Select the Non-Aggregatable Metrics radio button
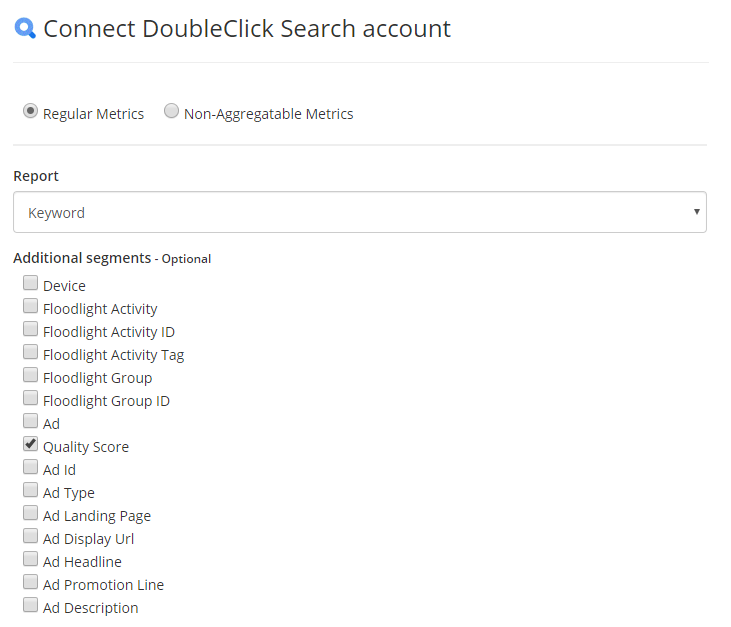The width and height of the screenshot is (731, 627). point(171,111)
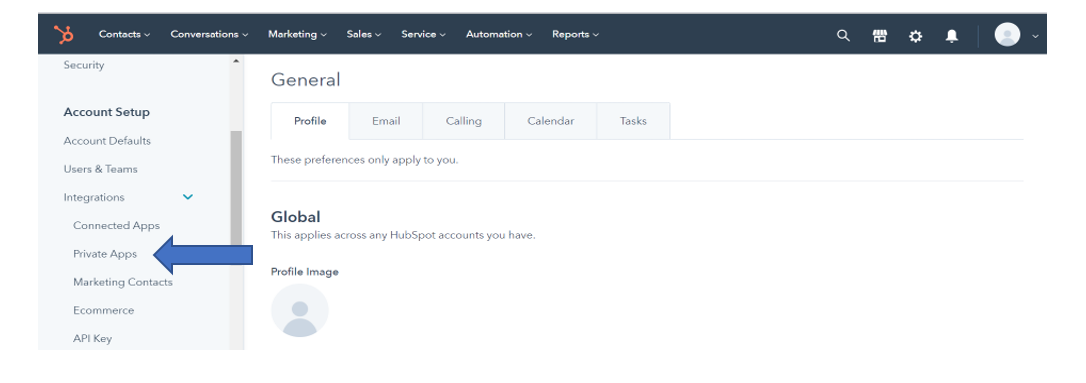The height and width of the screenshot is (383, 1086).
Task: Open the Automation navigation menu
Action: tap(499, 34)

**Description of the task**.
The expected output is the full data above, reproduced exactly with no images.

**Exercise output**.
Select the Non-Aggregatable Metrics radio button
The width and height of the screenshot is (731, 627). point(171,111)
The height and width of the screenshot is (383, 1086).
Task: Open the Automation navigation menu
Action: tap(499, 34)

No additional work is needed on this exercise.